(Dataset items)
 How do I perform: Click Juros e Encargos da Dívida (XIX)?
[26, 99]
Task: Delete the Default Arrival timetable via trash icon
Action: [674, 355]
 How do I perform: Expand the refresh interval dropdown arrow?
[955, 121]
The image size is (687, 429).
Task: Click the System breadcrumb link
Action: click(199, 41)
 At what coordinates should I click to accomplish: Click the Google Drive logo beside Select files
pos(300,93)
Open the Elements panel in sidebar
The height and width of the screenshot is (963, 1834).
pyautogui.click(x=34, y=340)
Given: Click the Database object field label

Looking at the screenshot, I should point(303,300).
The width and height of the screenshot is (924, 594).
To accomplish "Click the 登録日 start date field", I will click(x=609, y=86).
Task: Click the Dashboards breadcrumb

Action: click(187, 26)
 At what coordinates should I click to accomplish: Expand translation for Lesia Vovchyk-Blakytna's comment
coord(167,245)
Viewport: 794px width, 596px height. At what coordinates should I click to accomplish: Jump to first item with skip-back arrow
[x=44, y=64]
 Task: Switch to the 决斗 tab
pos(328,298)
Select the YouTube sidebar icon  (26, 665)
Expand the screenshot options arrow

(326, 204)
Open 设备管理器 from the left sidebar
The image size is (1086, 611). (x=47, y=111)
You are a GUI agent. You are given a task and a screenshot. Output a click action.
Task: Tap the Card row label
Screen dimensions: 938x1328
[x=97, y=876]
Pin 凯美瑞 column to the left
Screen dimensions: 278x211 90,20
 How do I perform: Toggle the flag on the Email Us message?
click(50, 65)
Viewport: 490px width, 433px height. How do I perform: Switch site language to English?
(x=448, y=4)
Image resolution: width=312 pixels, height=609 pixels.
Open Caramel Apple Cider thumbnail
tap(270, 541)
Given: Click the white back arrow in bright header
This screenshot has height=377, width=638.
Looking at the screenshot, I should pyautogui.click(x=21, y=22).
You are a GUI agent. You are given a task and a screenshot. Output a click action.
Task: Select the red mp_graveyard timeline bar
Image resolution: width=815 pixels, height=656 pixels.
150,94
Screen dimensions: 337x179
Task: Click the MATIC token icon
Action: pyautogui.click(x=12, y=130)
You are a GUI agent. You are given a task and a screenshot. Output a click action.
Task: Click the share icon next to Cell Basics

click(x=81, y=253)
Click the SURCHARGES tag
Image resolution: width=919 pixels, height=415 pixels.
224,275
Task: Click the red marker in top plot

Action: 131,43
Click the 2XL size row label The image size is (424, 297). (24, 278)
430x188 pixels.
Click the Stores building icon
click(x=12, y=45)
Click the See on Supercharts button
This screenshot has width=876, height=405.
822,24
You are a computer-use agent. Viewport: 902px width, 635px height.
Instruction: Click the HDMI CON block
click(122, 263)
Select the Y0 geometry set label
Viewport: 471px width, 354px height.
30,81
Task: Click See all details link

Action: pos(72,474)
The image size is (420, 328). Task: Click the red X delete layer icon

### REQUIRED ACTION
Transcribe the full set of records without altering a single character.

### THE ANSWER
 How do I perform: Click Juros e Encargos da Dívida (XIX)?
[26, 99]
Task: Delete the Default Arrival timetable via trash icon
Action: [674, 355]
 How do I perform: Expand the refresh interval dropdown arrow?
[955, 121]
The image size is (687, 429).
Task: Click the System breadcrumb link
Action: click(199, 41)
 At what coordinates should I click to accomplish: Click the Google Drive logo beside Select files
pos(300,93)
Open the Elements panel in sidebar
The height and width of the screenshot is (963, 1834).
pyautogui.click(x=34, y=340)
Given: Click the Database object field label

Looking at the screenshot, I should point(303,300).
The width and height of the screenshot is (924, 594).
To accomplish "Click the 登録日 start date field", I will click(x=609, y=86).
Task: Click the Dashboards breadcrumb

Action: click(187, 26)
 At what coordinates should I click to accomplish: Expand translation for Lesia Vovchyk-Blakytna's comment
coord(167,245)
Viewport: 794px width, 596px height. At what coordinates should I click to accomplish: Jump to first item with skip-back arrow
[x=44, y=64]
 Task: Switch to the 决斗 tab
pos(328,298)
Select the YouTube sidebar icon  (26, 665)
Expand the screenshot options arrow

(326, 204)
Open 设备管理器 from the left sidebar
The image size is (1086, 611). (x=47, y=111)
You are a GUI agent. You are given a task and a screenshot. Output a click action.
Task: Tap the Card row label
Screen dimensions: 938x1328
[x=97, y=876]
Pin 凯美瑞 column to the left
Screen dimensions: 278x211 90,20
 How do I perform: Toggle the flag on the Email Us message?
click(50, 65)
Viewport: 490px width, 433px height. How do I perform: Switch site language to English?
(x=448, y=4)
Image resolution: width=312 pixels, height=609 pixels.
Open Caramel Apple Cider thumbnail
tap(270, 541)
Given: Click the white back arrow in bright header
This screenshot has height=377, width=638.
Looking at the screenshot, I should pyautogui.click(x=21, y=22).
You are a GUI agent. You are given a task and a screenshot. Output a click action.
Task: Select the red mp_graveyard timeline bar
Image resolution: width=815 pixels, height=656 pixels.
150,94
Screen dimensions: 337x179
Task: Click the MATIC token icon
Action: pyautogui.click(x=12, y=130)
You are a GUI agent. You are given a task and a screenshot. Output a click action.
Task: Click the share icon next to Cell Basics

click(x=81, y=253)
Click the SURCHARGES tag
Image resolution: width=919 pixels, height=415 pixels.
224,275
Task: Click the red marker in top plot

Action: 131,43
Click the 2XL size row label The image size is (424, 297). (24, 278)
430x188 pixels.
Click the Stores building icon
click(x=12, y=45)
Click the See on Supercharts button
This screenshot has width=876, height=405.
822,24
You are a computer-use agent. Viewport: 902px width, 635px height.
Instruction: Click the HDMI CON block
click(122, 263)
Select the Y0 geometry set label
Viewport: 471px width, 354px height.
30,81
Task: Click See all details link

Action: pos(72,474)
The image size is (420, 328). Task: Click the red X delete layer icon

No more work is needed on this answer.